CVE-2025-59528: 
Flowise vulnerability analysis and mitigation

CVE-2025-59528 is a critical remote code execution (RCE) vulnerability discovered in Flowise version 3.0.5. The vulnerability exists in the CustomMCP node component which allows users to input configuration settings for connecting to an external MCP (Model Context Protocol) server. The issue was disclosed and patched in September 2025 with the release of version 3.0.6 (Flowise Release).

The vulnerability stems from improper control of code generation (CWE-94) in the CustomMCP node's handling of user-provided mcpServerConfig strings. The convertToValidJSONString function executes user input directly through the Function() constructor without validation, allowing arbitrary JavaScript code execution with full Node.js runtime privileges. The vulnerability flow begins at the API endpoint /api/v1/node-load-method/customMCP and progresses through multiple components before reaching the dangerous code execution point (Security Advisory).
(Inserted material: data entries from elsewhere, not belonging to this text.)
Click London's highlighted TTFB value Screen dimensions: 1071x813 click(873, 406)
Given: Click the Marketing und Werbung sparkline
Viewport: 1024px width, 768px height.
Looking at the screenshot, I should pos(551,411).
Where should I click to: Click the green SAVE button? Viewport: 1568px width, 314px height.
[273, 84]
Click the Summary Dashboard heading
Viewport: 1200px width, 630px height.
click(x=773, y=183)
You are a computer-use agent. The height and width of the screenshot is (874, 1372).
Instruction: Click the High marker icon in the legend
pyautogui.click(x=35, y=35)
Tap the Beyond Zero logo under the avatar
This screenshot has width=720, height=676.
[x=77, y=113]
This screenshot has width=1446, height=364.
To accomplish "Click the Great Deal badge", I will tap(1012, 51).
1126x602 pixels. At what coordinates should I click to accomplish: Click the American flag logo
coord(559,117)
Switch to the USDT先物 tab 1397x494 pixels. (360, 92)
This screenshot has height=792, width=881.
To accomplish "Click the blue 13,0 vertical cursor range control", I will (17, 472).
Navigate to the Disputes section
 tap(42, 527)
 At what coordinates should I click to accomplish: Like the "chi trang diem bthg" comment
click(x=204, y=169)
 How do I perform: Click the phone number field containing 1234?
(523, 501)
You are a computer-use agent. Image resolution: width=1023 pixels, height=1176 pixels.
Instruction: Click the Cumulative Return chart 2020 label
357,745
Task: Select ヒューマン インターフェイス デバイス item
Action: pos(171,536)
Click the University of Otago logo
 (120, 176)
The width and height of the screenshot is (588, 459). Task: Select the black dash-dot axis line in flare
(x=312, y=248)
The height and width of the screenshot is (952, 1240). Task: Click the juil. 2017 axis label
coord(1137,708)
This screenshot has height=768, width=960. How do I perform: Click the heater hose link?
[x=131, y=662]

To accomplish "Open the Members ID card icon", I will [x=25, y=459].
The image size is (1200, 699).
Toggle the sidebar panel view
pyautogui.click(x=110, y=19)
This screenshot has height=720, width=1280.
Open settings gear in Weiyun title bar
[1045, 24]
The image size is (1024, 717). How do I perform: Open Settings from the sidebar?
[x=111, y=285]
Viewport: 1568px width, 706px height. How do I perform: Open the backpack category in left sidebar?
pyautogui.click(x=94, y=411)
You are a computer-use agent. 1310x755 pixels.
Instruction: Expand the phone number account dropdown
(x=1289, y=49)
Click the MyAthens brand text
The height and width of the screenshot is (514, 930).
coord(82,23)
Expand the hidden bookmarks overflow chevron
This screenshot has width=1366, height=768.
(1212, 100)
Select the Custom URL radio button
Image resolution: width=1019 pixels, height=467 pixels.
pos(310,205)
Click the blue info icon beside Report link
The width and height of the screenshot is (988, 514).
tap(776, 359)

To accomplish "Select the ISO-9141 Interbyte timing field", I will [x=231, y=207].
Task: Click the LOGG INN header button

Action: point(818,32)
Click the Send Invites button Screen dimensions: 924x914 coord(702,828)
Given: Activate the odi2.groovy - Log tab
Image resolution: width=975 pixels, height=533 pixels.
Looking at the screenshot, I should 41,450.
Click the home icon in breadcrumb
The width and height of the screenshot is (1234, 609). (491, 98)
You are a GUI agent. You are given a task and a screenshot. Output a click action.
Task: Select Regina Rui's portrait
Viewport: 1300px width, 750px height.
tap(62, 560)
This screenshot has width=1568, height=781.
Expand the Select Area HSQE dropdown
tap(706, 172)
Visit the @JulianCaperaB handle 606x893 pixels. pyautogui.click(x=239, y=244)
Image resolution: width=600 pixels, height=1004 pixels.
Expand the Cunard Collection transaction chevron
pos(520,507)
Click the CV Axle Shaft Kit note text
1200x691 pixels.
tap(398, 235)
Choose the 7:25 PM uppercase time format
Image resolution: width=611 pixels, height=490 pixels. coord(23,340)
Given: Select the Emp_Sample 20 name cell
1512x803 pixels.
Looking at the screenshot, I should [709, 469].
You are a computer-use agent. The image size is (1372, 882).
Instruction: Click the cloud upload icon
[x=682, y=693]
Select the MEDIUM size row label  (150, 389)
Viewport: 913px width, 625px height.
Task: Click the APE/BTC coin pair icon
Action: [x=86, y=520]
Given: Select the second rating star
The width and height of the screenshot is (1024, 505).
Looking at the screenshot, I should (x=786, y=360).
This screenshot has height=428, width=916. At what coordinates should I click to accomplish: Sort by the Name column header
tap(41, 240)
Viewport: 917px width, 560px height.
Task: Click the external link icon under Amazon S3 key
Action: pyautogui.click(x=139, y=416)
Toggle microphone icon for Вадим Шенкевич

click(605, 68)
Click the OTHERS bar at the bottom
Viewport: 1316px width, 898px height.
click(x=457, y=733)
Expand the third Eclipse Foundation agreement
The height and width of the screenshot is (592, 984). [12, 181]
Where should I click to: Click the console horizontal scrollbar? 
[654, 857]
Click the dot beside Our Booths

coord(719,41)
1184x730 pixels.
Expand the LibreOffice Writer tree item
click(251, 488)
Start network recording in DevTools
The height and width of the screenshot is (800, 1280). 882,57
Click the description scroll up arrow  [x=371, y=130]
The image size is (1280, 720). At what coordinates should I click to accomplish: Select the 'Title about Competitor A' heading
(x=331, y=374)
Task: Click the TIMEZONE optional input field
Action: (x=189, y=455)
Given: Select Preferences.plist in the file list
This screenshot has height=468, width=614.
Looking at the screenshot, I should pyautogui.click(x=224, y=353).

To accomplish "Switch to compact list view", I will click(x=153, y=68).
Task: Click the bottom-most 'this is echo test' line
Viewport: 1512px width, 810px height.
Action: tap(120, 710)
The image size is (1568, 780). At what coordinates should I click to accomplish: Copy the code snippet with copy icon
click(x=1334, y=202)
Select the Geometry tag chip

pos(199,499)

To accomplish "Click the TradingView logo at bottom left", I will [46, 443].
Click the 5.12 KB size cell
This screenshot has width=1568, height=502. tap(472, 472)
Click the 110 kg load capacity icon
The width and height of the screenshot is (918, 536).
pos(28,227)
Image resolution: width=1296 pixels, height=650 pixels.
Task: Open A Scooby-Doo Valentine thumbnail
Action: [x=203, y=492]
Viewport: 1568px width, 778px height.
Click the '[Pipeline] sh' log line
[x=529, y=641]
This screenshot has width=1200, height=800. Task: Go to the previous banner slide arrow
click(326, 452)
The vulnerability allows attackers to execute arbitrary JavaScript code on the Flowise server with only an API token required. This can lead to complete system compromise, including full file system access, command execution capabilities, and potential sensitive data exfiltration. The CVSS v3.1 base score is 10.0 (Critical), with attack vector: Network, attack complexity: Low, privileges required: None, user interaction: None, scope: Changed, and maximum impact on confidentiality, integrity, and availability (Security Advisory).

The vulnerability has been patched in Flowise version 3.0.6. Users are strongly advised to upgrade to this version or later to protect against this security risk. The fix was released as part of a larger update that included multiple security improvements and bug fixes (Flowise Release).